### What the task asks
An exact reprint of the data below is required, line for line.

────────────────────────────────────────

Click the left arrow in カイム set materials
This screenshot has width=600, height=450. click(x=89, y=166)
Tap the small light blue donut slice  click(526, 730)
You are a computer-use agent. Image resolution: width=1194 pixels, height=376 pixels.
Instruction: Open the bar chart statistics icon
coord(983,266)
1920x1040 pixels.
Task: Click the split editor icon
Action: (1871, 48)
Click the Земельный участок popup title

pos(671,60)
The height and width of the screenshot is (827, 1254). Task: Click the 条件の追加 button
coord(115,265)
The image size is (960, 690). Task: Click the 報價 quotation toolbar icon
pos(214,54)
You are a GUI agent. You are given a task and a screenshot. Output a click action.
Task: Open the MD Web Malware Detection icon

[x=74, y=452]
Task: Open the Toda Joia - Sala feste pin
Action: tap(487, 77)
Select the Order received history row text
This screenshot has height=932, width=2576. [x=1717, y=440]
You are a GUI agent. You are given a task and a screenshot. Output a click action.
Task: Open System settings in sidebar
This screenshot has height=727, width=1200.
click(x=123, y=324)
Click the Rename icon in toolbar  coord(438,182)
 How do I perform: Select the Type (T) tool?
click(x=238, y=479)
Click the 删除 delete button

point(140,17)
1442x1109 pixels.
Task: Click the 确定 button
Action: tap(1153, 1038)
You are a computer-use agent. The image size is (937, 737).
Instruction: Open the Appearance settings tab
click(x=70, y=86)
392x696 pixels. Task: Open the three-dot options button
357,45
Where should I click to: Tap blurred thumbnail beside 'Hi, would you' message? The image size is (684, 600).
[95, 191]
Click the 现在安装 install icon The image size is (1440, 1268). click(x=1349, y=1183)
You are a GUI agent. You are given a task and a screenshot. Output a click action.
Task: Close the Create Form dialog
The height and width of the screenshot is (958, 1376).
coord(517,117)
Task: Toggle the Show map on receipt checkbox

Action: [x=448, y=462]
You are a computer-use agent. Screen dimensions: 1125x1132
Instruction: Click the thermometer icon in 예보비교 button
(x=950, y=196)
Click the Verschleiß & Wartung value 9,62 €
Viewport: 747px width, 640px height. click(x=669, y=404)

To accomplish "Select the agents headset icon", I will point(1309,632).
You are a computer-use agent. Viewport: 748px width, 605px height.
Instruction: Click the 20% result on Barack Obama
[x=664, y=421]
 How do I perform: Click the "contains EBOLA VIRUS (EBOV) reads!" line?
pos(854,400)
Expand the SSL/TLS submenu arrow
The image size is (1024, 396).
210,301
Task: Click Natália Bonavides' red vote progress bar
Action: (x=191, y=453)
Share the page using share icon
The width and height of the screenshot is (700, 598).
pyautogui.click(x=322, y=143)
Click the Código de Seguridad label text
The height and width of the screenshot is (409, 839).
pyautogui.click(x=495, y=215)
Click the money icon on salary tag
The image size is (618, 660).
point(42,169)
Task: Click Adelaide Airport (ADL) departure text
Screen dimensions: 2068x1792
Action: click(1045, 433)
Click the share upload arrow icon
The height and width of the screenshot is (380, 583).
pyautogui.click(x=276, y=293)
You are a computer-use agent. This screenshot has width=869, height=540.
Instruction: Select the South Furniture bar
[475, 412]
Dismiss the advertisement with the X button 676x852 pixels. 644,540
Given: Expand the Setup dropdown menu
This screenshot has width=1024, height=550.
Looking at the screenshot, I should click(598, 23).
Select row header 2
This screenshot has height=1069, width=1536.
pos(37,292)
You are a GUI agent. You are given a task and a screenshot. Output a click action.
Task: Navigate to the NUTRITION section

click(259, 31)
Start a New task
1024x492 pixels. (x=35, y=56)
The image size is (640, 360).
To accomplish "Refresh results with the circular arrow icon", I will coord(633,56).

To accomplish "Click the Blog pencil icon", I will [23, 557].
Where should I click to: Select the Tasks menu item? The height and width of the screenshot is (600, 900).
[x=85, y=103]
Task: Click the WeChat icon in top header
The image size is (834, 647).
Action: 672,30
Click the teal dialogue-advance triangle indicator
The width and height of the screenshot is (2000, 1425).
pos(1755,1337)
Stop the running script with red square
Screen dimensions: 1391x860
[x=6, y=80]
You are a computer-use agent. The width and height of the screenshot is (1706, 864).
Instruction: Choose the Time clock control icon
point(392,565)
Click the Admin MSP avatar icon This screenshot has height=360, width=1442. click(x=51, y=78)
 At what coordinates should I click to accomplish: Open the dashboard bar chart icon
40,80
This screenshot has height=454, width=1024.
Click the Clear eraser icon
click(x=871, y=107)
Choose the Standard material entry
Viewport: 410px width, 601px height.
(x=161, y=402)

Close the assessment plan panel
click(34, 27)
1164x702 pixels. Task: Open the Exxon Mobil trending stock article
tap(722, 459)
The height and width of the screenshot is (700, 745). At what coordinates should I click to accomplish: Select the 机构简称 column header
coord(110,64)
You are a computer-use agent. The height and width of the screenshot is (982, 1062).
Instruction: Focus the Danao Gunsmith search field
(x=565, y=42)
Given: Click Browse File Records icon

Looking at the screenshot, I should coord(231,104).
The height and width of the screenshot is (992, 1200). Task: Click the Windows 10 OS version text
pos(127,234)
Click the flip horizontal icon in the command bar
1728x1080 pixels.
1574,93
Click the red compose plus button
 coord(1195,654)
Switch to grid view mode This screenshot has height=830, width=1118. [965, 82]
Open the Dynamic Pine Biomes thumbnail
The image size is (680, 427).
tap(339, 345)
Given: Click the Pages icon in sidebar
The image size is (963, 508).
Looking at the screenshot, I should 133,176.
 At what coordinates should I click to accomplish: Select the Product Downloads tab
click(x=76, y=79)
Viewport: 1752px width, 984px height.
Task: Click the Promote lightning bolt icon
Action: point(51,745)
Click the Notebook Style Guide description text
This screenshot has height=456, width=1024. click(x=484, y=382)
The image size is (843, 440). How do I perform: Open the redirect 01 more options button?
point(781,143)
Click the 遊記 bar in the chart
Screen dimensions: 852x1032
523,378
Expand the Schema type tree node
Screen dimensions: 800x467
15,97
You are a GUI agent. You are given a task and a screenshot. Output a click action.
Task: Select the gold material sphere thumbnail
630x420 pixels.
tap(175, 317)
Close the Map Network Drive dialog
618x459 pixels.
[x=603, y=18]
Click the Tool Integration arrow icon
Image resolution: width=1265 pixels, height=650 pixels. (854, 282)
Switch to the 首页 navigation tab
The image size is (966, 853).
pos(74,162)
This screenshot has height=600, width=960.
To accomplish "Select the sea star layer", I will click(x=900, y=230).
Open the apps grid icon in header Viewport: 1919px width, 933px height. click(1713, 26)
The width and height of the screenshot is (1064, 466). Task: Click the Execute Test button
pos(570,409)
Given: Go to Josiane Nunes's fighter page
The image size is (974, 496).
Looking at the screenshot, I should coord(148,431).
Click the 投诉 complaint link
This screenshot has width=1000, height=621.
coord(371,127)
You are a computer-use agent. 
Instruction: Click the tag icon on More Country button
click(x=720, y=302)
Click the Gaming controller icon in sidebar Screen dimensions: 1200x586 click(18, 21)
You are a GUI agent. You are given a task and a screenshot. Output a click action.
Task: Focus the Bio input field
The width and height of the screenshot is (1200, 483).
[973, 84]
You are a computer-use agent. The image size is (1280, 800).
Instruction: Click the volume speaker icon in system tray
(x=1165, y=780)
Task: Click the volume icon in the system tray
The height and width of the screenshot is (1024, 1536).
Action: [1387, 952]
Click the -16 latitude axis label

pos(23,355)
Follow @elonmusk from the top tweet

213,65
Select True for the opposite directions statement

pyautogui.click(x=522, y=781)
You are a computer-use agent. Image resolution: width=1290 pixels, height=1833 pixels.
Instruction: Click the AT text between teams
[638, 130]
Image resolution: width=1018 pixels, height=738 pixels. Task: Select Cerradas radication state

────────────────────────────────────────

### Written response
Click the left arrow in カイム set materials
This screenshot has width=600, height=450. click(x=89, y=166)
Tap the small light blue donut slice  click(526, 730)
You are a computer-use agent. Image resolution: width=1194 pixels, height=376 pixels.
Instruction: Open the bar chart statistics icon
coord(983,266)
1920x1040 pixels.
Task: Click the split editor icon
Action: (1871, 48)
Click the Земельный участок popup title

pos(671,60)
The height and width of the screenshot is (827, 1254). Task: Click the 条件の追加 button
coord(115,265)
The image size is (960, 690). Task: Click the 報價 quotation toolbar icon
pos(214,54)
You are a GUI agent. You are given a task and a screenshot. Output a click action.
Task: Open the MD Web Malware Detection icon

[x=74, y=452]
Task: Open the Toda Joia - Sala feste pin
Action: tap(487, 77)
Select the Order received history row text
This screenshot has height=932, width=2576. [x=1717, y=440]
You are a GUI agent. You are given a task and a screenshot. Output a click action.
Task: Open System settings in sidebar
This screenshot has height=727, width=1200.
click(x=123, y=324)
Click the Rename icon in toolbar  coord(438,182)
 How do I perform: Select the Type (T) tool?
click(x=238, y=479)
Click the 删除 delete button

point(140,17)
1442x1109 pixels.
Task: Click the 确定 button
Action: tap(1153, 1038)
You are a computer-use agent. The image size is (937, 737).
Instruction: Open the Appearance settings tab
click(x=70, y=86)
392x696 pixels. Task: Open the three-dot options button
357,45
Where should I click to: Tap blurred thumbnail beside 'Hi, would you' message? The image size is (684, 600).
[95, 191]
Click the 现在安装 install icon The image size is (1440, 1268). click(x=1349, y=1183)
You are a GUI agent. You are given a task and a screenshot. Output a click action.
Task: Close the Create Form dialog
The height and width of the screenshot is (958, 1376).
coord(517,117)
Task: Toggle the Show map on receipt checkbox

Action: [x=448, y=462]
You are a computer-use agent. Screen dimensions: 1125x1132
Instruction: Click the thermometer icon in 예보비교 button
(x=950, y=196)
Click the Verschleiß & Wartung value 9,62 €
Viewport: 747px width, 640px height. click(x=669, y=404)

To accomplish "Select the agents headset icon", I will point(1309,632).
You are a computer-use agent. Viewport: 748px width, 605px height.
Instruction: Click the 20% result on Barack Obama
[x=664, y=421]
 How do I perform: Click the "contains EBOLA VIRUS (EBOV) reads!" line?
pos(854,400)
Expand the SSL/TLS submenu arrow
The image size is (1024, 396).
210,301
Task: Click Natália Bonavides' red vote progress bar
Action: (x=191, y=453)
Share the page using share icon
The width and height of the screenshot is (700, 598).
pyautogui.click(x=322, y=143)
Click the Código de Seguridad label text
The height and width of the screenshot is (409, 839).
pyautogui.click(x=495, y=215)
Click the money icon on salary tag
The image size is (618, 660).
point(42,169)
Task: Click Adelaide Airport (ADL) departure text
Screen dimensions: 2068x1792
Action: click(1045, 433)
Click the share upload arrow icon
The height and width of the screenshot is (380, 583).
pyautogui.click(x=276, y=293)
You are a computer-use agent. This screenshot has width=869, height=540.
Instruction: Select the South Furniture bar
[475, 412]
Dismiss the advertisement with the X button 676x852 pixels. 644,540
Given: Expand the Setup dropdown menu
This screenshot has width=1024, height=550.
Looking at the screenshot, I should click(598, 23).
Select row header 2
This screenshot has height=1069, width=1536.
pos(37,292)
You are a GUI agent. You are given a task and a screenshot. Output a click action.
Task: Navigate to the NUTRITION section

click(259, 31)
Start a New task
1024x492 pixels. (x=35, y=56)
The image size is (640, 360).
To accomplish "Refresh results with the circular arrow icon", I will coord(633,56).

To accomplish "Click the Blog pencil icon", I will [23, 557].
Where should I click to: Select the Tasks menu item? The height and width of the screenshot is (600, 900).
[x=85, y=103]
Task: Click the WeChat icon in top header
The image size is (834, 647).
Action: 672,30
Click the teal dialogue-advance triangle indicator
The width and height of the screenshot is (2000, 1425).
pos(1755,1337)
Stop the running script with red square
Screen dimensions: 1391x860
[x=6, y=80]
You are a computer-use agent. The width and height of the screenshot is (1706, 864).
Instruction: Choose the Time clock control icon
point(392,565)
Click the Admin MSP avatar icon This screenshot has height=360, width=1442. click(x=51, y=78)
 At what coordinates should I click to accomplish: Open the dashboard bar chart icon
40,80
This screenshot has height=454, width=1024.
Click the Clear eraser icon
click(x=871, y=107)
Choose the Standard material entry
Viewport: 410px width, 601px height.
(x=161, y=402)

Close the assessment plan panel
click(34, 27)
1164x702 pixels. Task: Open the Exxon Mobil trending stock article
tap(722, 459)
The height and width of the screenshot is (700, 745). At what coordinates should I click to accomplish: Select the 机构简称 column header
coord(110,64)
You are a computer-use agent. The height and width of the screenshot is (982, 1062).
Instruction: Focus the Danao Gunsmith search field
(x=565, y=42)
Given: Click Browse File Records icon

Looking at the screenshot, I should coord(231,104).
The height and width of the screenshot is (992, 1200). Task: Click the Windows 10 OS version text
pos(127,234)
Click the flip horizontal icon in the command bar
1728x1080 pixels.
1574,93
Click the red compose plus button
 coord(1195,654)
Switch to grid view mode This screenshot has height=830, width=1118. [965, 82]
Open the Dynamic Pine Biomes thumbnail
The image size is (680, 427).
tap(339, 345)
Given: Click the Pages icon in sidebar
The image size is (963, 508).
Looking at the screenshot, I should 133,176.
 At what coordinates should I click to accomplish: Select the Product Downloads tab
click(x=76, y=79)
Viewport: 1752px width, 984px height.
Task: Click the Promote lightning bolt icon
Action: point(51,745)
Click the Notebook Style Guide description text
This screenshot has height=456, width=1024. click(x=484, y=382)
The image size is (843, 440). How do I perform: Open the redirect 01 more options button?
point(781,143)
Click the 遊記 bar in the chart
Screen dimensions: 852x1032
523,378
Expand the Schema type tree node
Screen dimensions: 800x467
15,97
You are a GUI agent. You are given a task and a screenshot. Output a click action.
Task: Select the gold material sphere thumbnail
630x420 pixels.
tap(175, 317)
Close the Map Network Drive dialog
618x459 pixels.
[x=603, y=18]
Click the Tool Integration arrow icon
Image resolution: width=1265 pixels, height=650 pixels. (854, 282)
Switch to the 首页 navigation tab
The image size is (966, 853).
pos(74,162)
This screenshot has height=600, width=960.
To accomplish "Select the sea star layer", I will click(x=900, y=230).
Open the apps grid icon in header Viewport: 1919px width, 933px height. click(1713, 26)
The width and height of the screenshot is (1064, 466). Task: Click the Execute Test button
pos(570,409)
Given: Go to Josiane Nunes's fighter page
The image size is (974, 496).
Looking at the screenshot, I should coord(148,431).
Click the 投诉 complaint link
This screenshot has width=1000, height=621.
coord(371,127)
You are a computer-use agent. 
Instruction: Click the tag icon on More Country button
click(x=720, y=302)
Click the Gaming controller icon in sidebar Screen dimensions: 1200x586 click(18, 21)
You are a GUI agent. You are given a task and a screenshot. Output a click action.
Task: Focus the Bio input field
The width and height of the screenshot is (1200, 483).
[973, 84]
You are a computer-use agent. The image size is (1280, 800).
Instruction: Click the volume speaker icon in system tray
(x=1165, y=780)
Task: Click the volume icon in the system tray
The height and width of the screenshot is (1024, 1536).
Action: [1387, 952]
Click the -16 latitude axis label

pos(23,355)
Follow @elonmusk from the top tweet

213,65
Select True for the opposite directions statement

pyautogui.click(x=522, y=781)
You are a computer-use agent. Image resolution: width=1290 pixels, height=1833 pixels.
Instruction: Click the AT text between teams
[638, 130]
Image resolution: width=1018 pixels, height=738 pixels. Task: Select Cerradas radication state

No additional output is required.